Life sciences incubator helps entrepreneurs, works towards sustainability
Jo Yeakley runs tests in the lab at Bio, Tech and Beyond as part of her work developing an innovative gene expression system for the startup BioSpyder. Photo by Rachel Stine

CARLSBAD — One year after Bio, Tech and Beyond sealed the deal with the city and about seven months after it became operational, the community life sciences incubator is giving entrepreneurs the tools to turn their ideas into marketable products.

Bio, Tech and Beyond offers low cost, shared lab space and equipment to lower the barriers to entry for product and business development in the life sciences industry, explained co-founder Kevin Lustig. It is the first community incubator with lab space for rent in San Diego County.

In a presentation to City Council on Feb. 18, he said that the life sciences incubator has been successful in “allow(ing) anyone to come through the door and take their idea… and do something about it.”

The facility rents out lab benches and equipment for $400 to $600 per month, less than half of the market rate for such space, according to Lustig. The company receives 20 percent of all grants obtained by companies that rent lab space, while other labs require 60 percent and even as high as 100 percent of grant funds.

Six startup companies with a total of 14 full-time employees are currently renting space in the Carlsbad community lab.

BioSpyder is one of those companies. The startup’s founding team of four is working to develop a gene expression system that will improve drug discovery. The resulting product will be able to test drugs for a wide range of toxicity and benefits.

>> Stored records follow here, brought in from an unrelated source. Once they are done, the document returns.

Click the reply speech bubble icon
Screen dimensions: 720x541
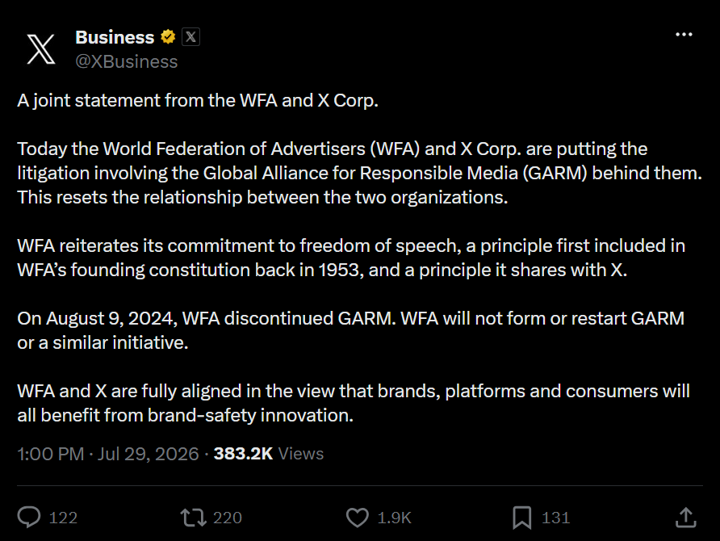29,517
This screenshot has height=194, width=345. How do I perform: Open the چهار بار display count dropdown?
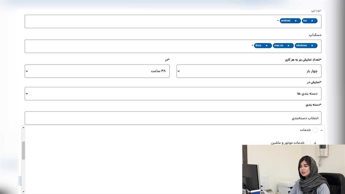tap(249, 71)
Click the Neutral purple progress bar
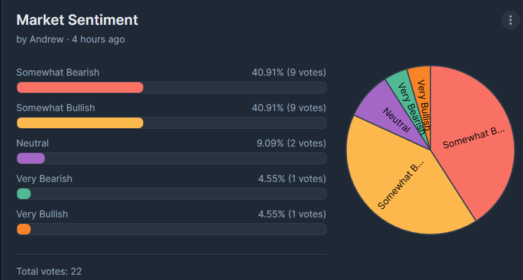Image resolution: width=523 pixels, height=280 pixels. (31, 158)
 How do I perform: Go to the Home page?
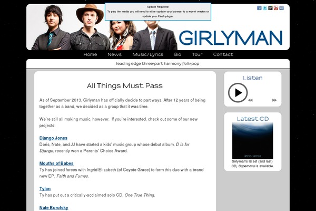pos(90,54)
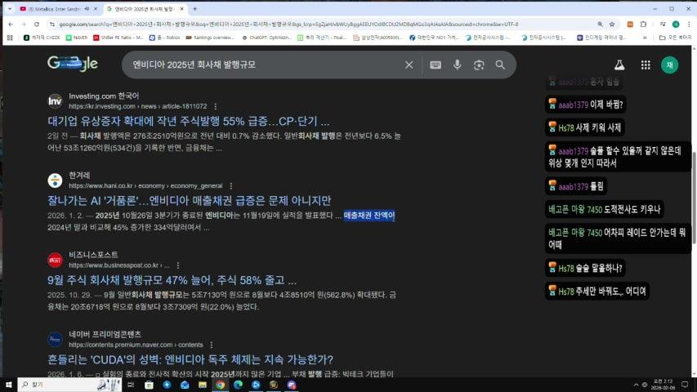Open the on-screen keyboard input tool
The image size is (697, 392).
436,65
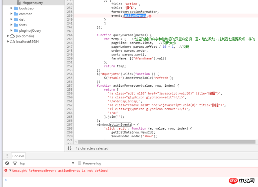The height and width of the screenshot is (187, 258).
Task: Click the localhost:36984 cloud icon
Action: tap(12, 42)

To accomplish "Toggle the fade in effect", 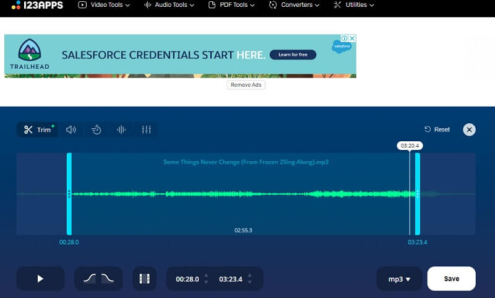I will click(x=90, y=279).
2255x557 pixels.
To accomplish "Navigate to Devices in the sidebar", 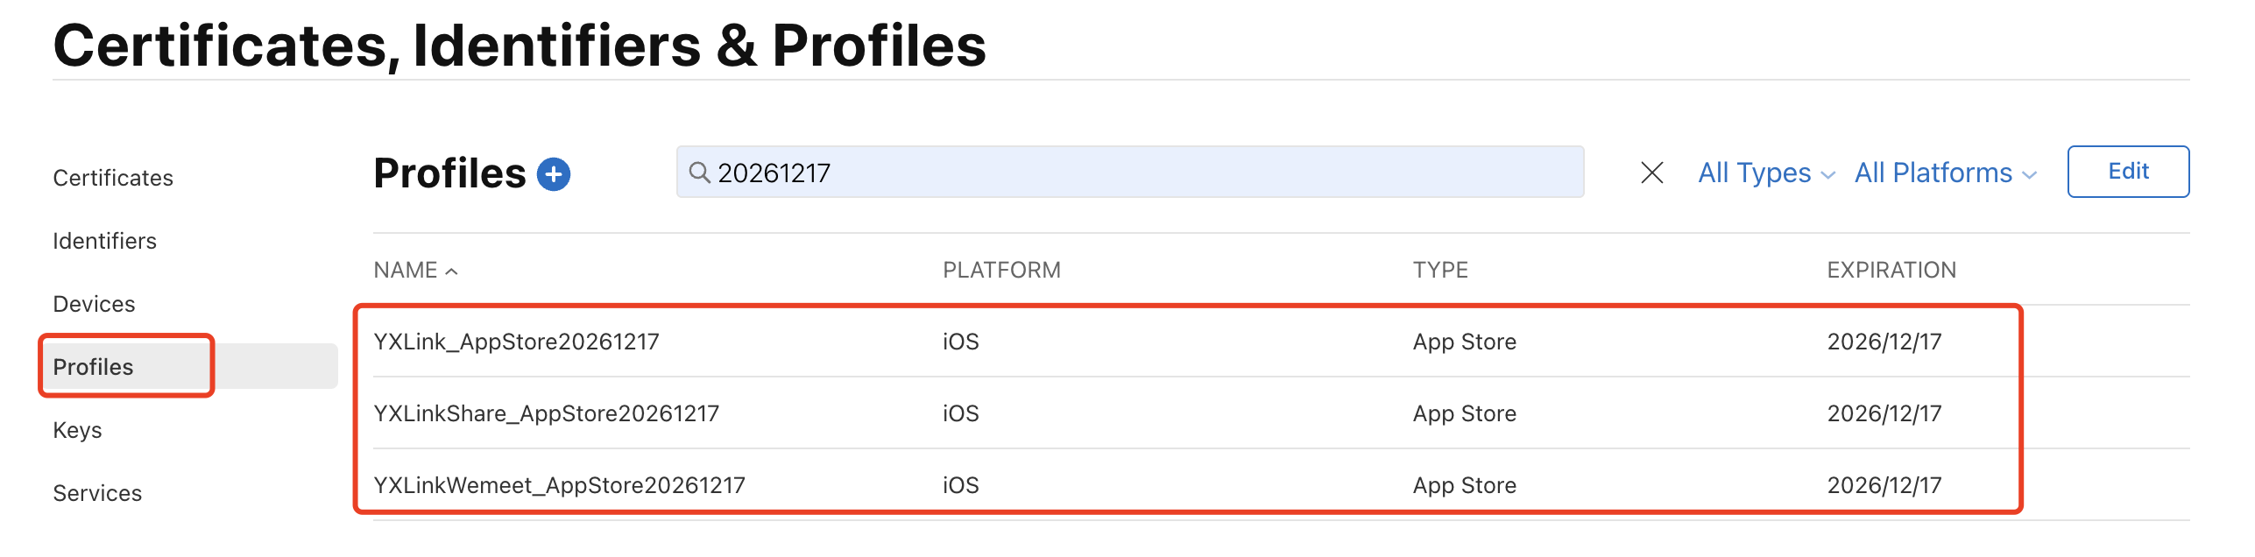I will click(94, 304).
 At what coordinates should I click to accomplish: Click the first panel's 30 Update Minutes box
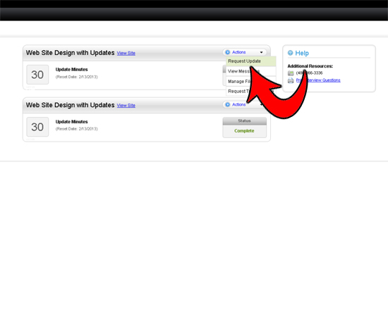point(37,75)
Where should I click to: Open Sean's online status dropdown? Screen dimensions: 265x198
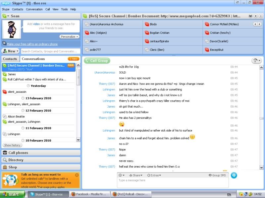pos(5,16)
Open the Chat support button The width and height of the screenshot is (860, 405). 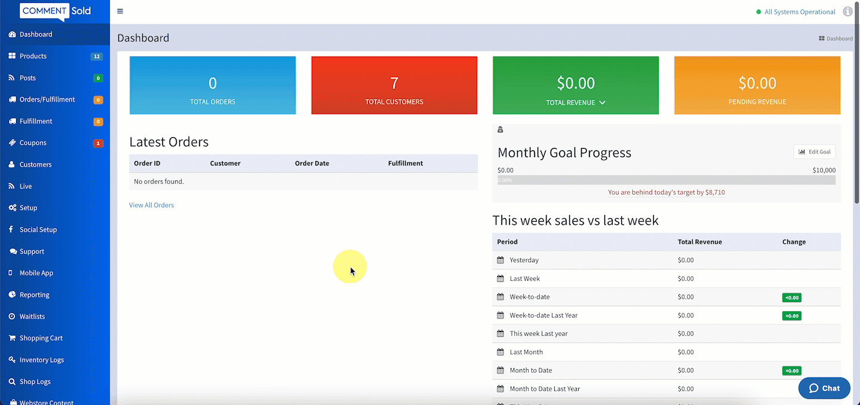pyautogui.click(x=824, y=388)
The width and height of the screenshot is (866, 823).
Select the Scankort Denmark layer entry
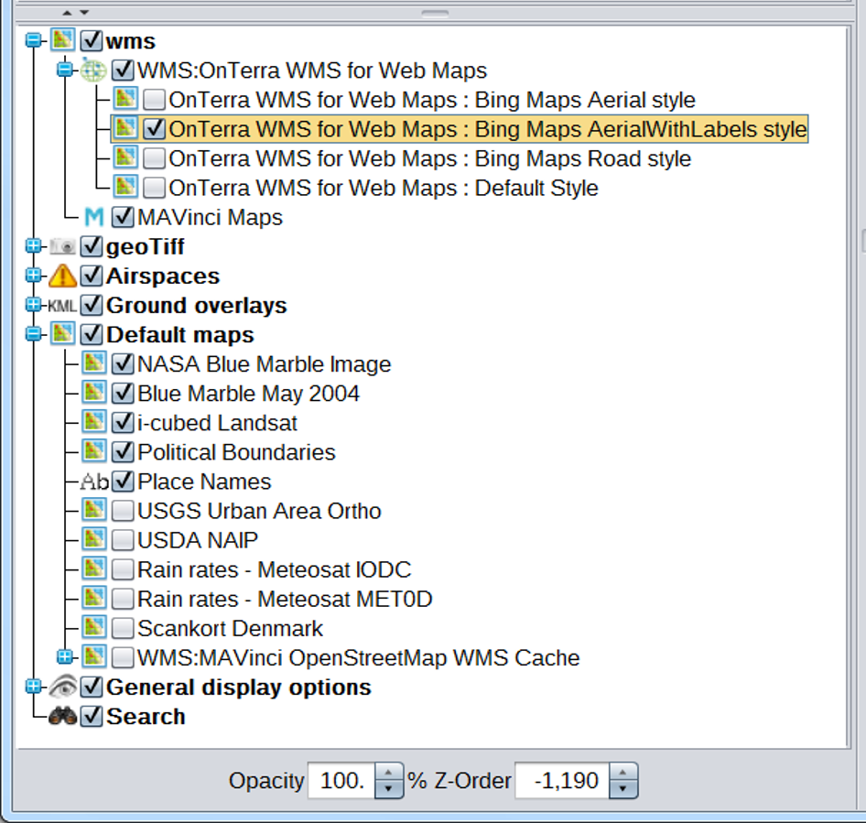tap(230, 629)
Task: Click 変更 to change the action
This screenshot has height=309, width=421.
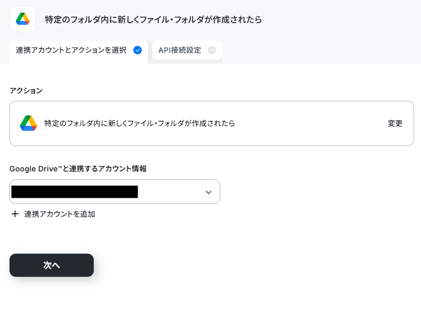Action: pyautogui.click(x=395, y=123)
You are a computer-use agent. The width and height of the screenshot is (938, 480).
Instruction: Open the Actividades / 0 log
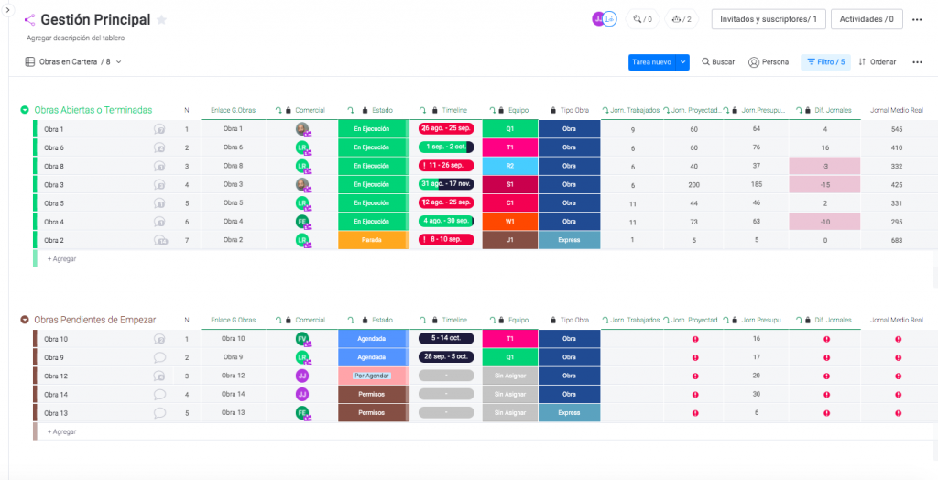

By creating a system that can complete an assortment of studies at once, buyers can obtain more data from a single test, explained Jo Yeakley, BioSpyder’s vice president of research and development. This would reduce the cost and increase the efficiency of drug testing.

She explained that after BioSpyder was established with employees and funding secured thanks to a National Institutes of Health grant last year, the company lacked lab space and equipment to initiate product development.

The company settled on Bio, Tech and Beyond because of its low costs, available equipment, and networking potential with other companies also working in the space.

“It’s a good spot for just starting out as a company — solves a lot of our infrastructure problems,” Yeakley said.

Bio, Tech and Beyond is located at the corner of Faraday Avenue and El Camino Real, nestled among Carlsbad’s prominent biotech companies, including Life Technologies.

City Council agreed last February to lease a city-owned building to the community lab in the hopes of attracting startups that could develop into profitable local businesses.

Before the facility opened, the building had been vacant for 10 years.

In the coming years, the lab’s goals include securing greater revenue and more companies.

Joseph Jackson, Bio, Tech and Beyond, co-founder, said that the company is working towards gaining sponsors and grant funds as well as launching a crowdsourcing campaign to support a $200,000 annual operating budget and break even by next year.

By the end of 2014 the business hopes to have eight additional companies working out of the lab, form a board of directors and advisory board, and host regular educational events.

Lustig and Jackson don’t anticipate having any trouble attracting more fledgling companies.

Since it opened, they have received 40 inquires from startups interested in using the facilities. They’re interviewing the applicants and working with them to establish a product development plan and access funding.

“There is way more demand than could ever fit in the lab,” Jackson said.